_Task objective_.
Answer with the exact lines of the following material from the one containing "2020 (15, 414)" through the one containing "タイヤのサイドウォールのマークの見方 (54, 2109)", both end lines included.

_Data for analysis_.
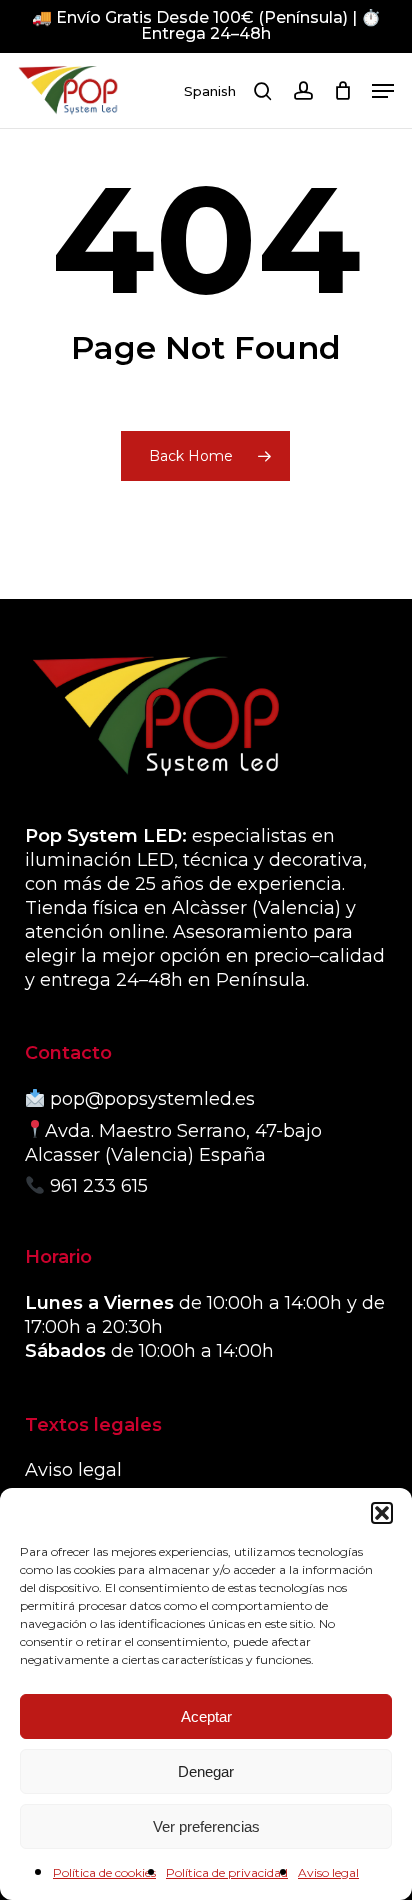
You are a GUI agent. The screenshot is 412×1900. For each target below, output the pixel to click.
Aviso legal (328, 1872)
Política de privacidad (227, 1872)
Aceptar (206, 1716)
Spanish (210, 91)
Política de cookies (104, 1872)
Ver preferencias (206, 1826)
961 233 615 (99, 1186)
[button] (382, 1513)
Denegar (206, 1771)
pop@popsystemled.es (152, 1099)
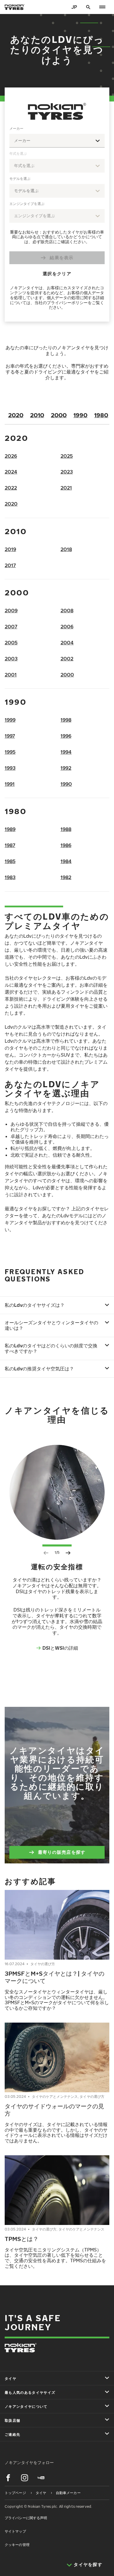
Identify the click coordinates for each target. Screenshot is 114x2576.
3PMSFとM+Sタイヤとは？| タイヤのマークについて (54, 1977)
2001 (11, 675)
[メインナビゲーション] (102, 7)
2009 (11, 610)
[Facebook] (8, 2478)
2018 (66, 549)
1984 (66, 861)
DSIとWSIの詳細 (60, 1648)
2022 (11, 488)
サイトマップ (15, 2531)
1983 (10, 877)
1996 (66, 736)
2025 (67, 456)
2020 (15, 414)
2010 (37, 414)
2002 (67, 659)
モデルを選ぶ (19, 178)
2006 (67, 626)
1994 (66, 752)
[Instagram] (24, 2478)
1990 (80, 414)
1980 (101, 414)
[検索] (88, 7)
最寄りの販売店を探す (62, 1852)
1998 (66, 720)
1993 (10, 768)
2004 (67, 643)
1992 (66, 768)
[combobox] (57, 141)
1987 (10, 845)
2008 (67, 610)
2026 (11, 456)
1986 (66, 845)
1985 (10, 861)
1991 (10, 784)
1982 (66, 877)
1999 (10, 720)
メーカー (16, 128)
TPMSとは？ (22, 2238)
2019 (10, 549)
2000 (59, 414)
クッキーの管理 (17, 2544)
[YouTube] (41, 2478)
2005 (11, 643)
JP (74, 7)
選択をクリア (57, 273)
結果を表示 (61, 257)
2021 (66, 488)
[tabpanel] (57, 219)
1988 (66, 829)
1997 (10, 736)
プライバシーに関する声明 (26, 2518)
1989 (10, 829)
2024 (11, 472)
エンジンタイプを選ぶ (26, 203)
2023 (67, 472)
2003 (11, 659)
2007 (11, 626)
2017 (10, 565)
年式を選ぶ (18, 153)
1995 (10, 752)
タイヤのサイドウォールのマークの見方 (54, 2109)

...

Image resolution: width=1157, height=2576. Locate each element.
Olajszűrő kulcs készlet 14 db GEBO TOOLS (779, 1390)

--

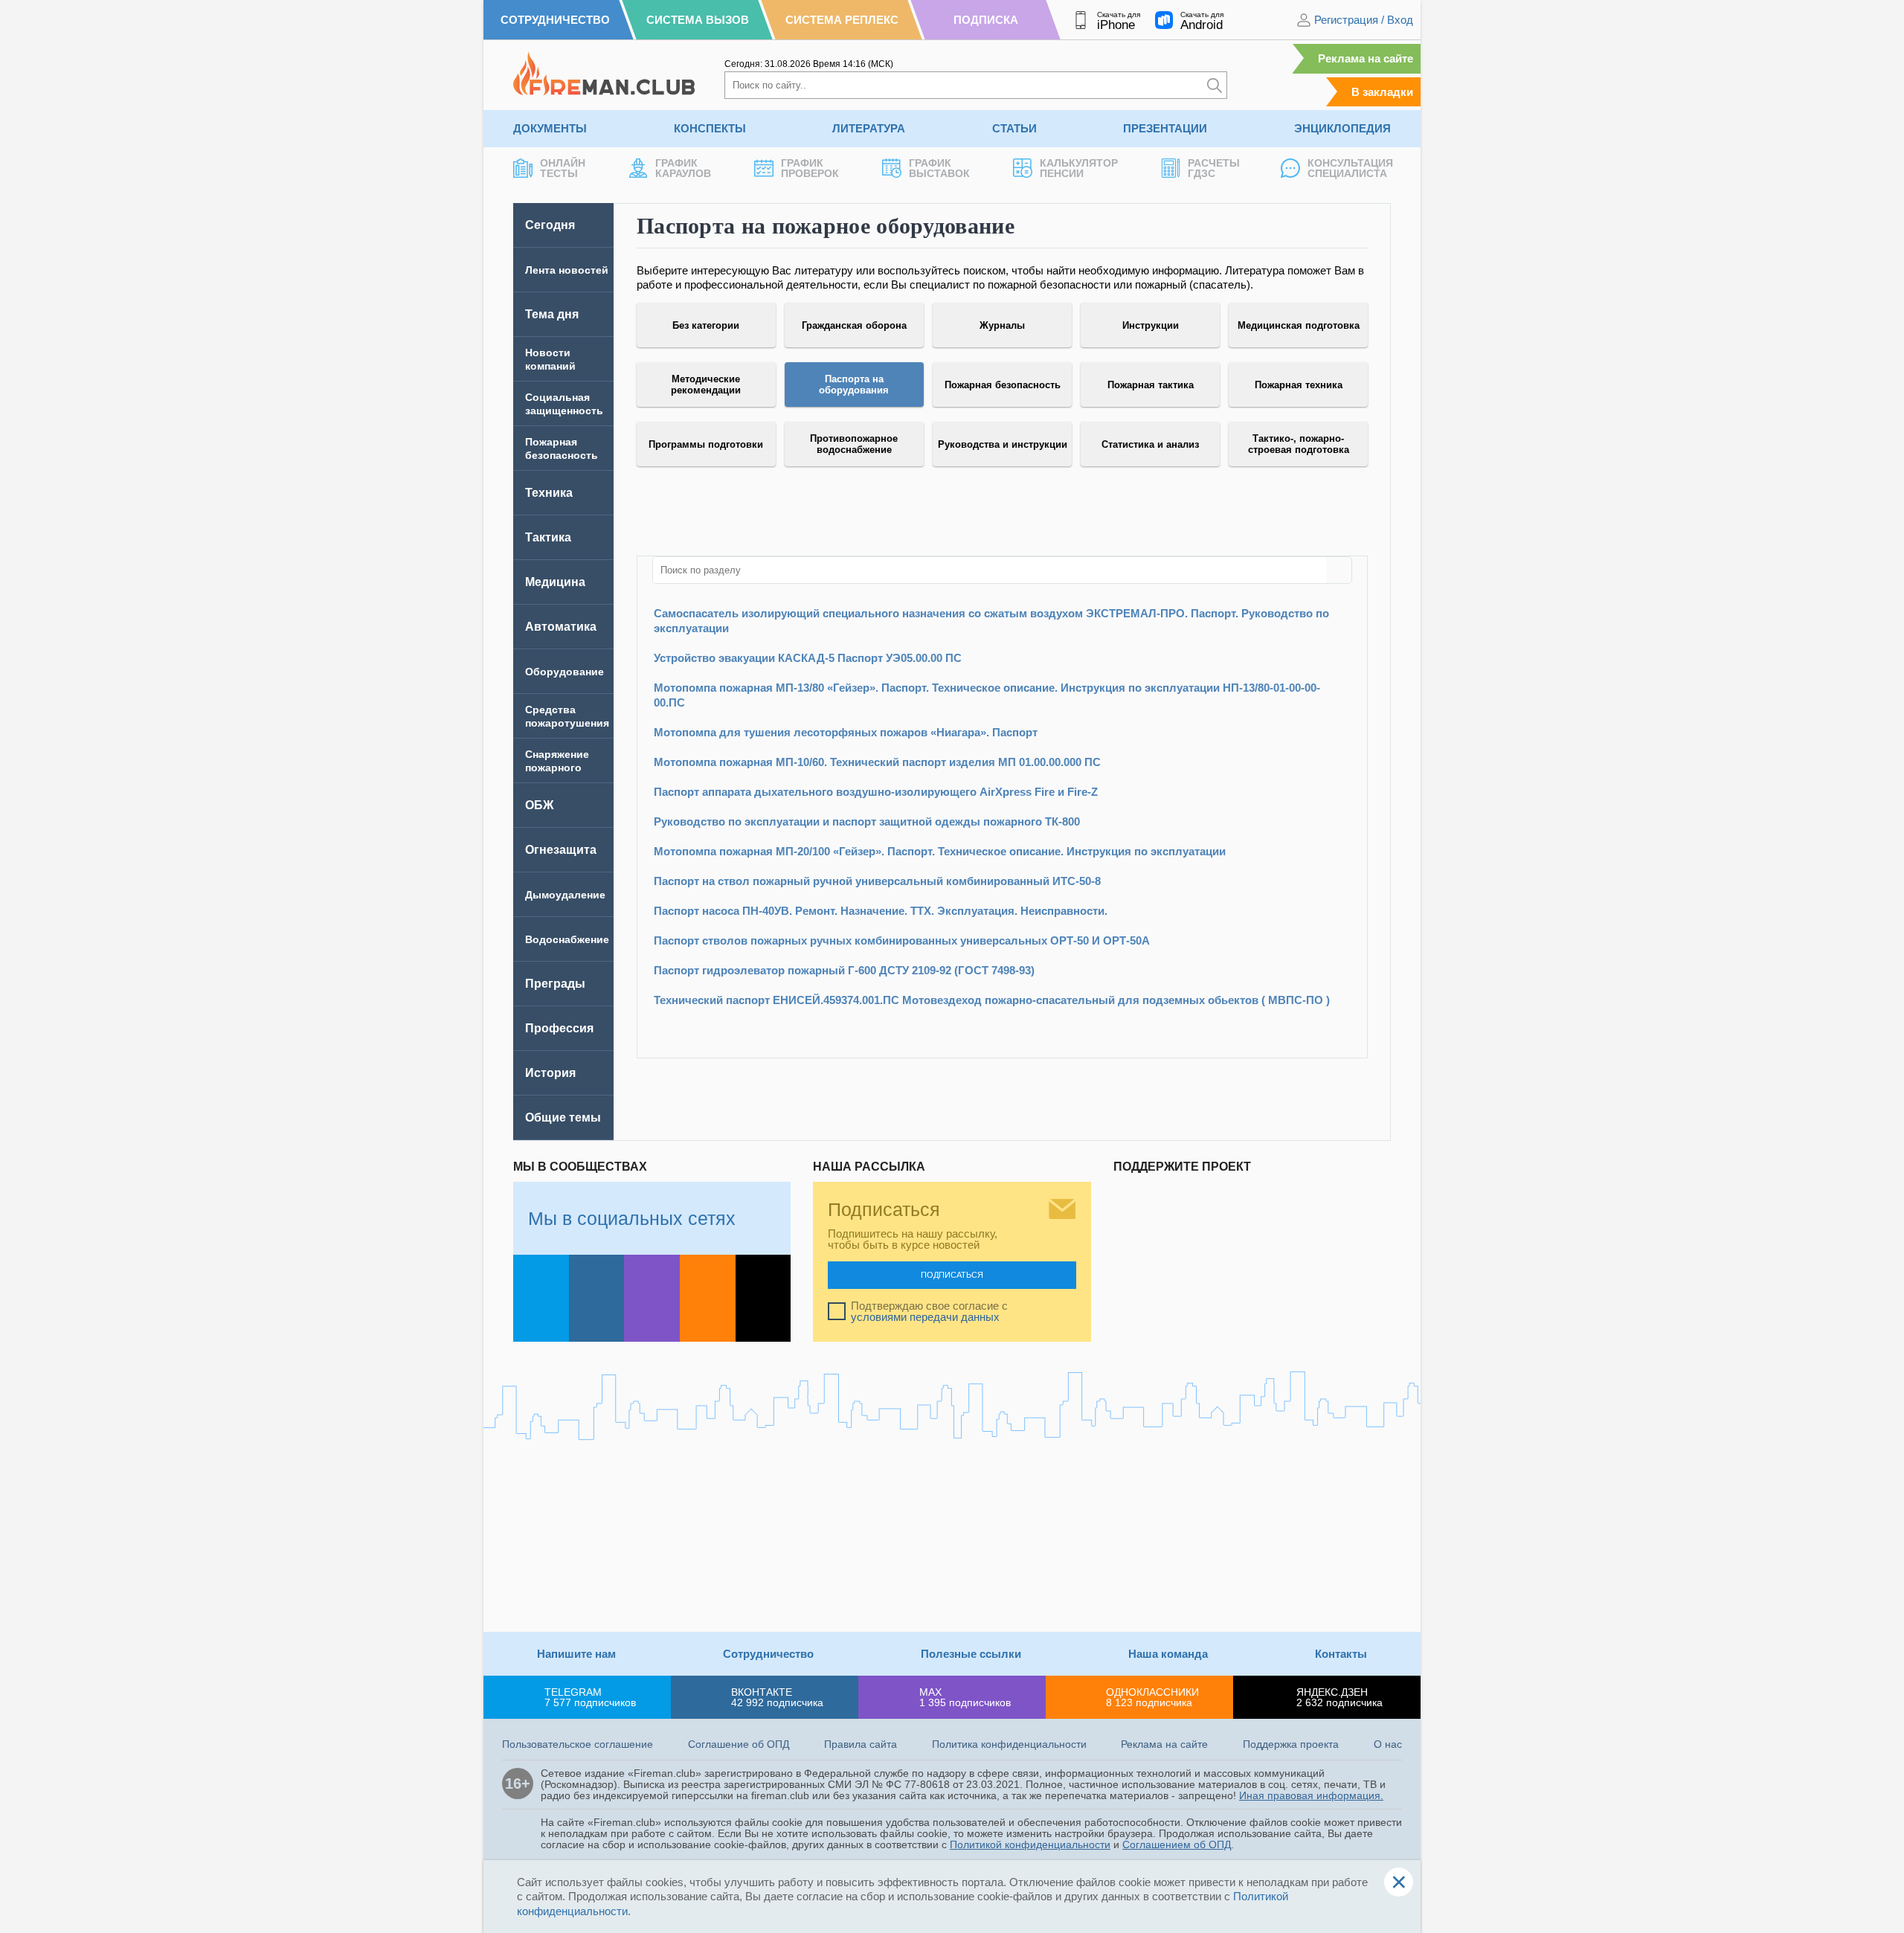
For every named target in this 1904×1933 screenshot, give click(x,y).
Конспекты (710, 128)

_Task solution_.
2020 (15, 414)
2010 (37, 414)
2002 (67, 659)
モデルを選ぶ (19, 178)
2006 (67, 626)
1994 (66, 752)
[Instagram] (24, 2478)
1990 (80, 414)
1980 (101, 414)
[検索] (88, 7)
最寄りの販売店を探す (62, 1852)
1998 (66, 720)
1993 (10, 768)
2004 (67, 643)
1992 (66, 768)
[combobox] (57, 141)
1987 (10, 845)
2008 (67, 610)
2026 (11, 456)
1986 (66, 845)
1985 (10, 861)
1991 (10, 784)
1982 (66, 877)
1999 (10, 720)
メーカー (16, 128)
TPMSとは？ (22, 2238)
2019 (10, 549)
2000 (59, 414)
クッキーの管理 (17, 2544)
[YouTube] (41, 2478)
2005 (11, 643)
JP (74, 7)
選択をクリア (57, 273)
結果を表示 (61, 257)
2021 (66, 488)
[tabpanel] (57, 219)
1988 (66, 829)
1997 (10, 736)
プライバシーに関する声明 (26, 2518)
1989 (10, 829)
2024 (11, 472)
エンジンタイプを選ぶ (26, 203)
2023 (67, 472)
2003 (11, 659)
2007 (11, 626)
2017 (10, 565)
年式を選ぶ (18, 153)
1995 (10, 752)
タイヤのサイドウォールのマークの見方 (54, 2109)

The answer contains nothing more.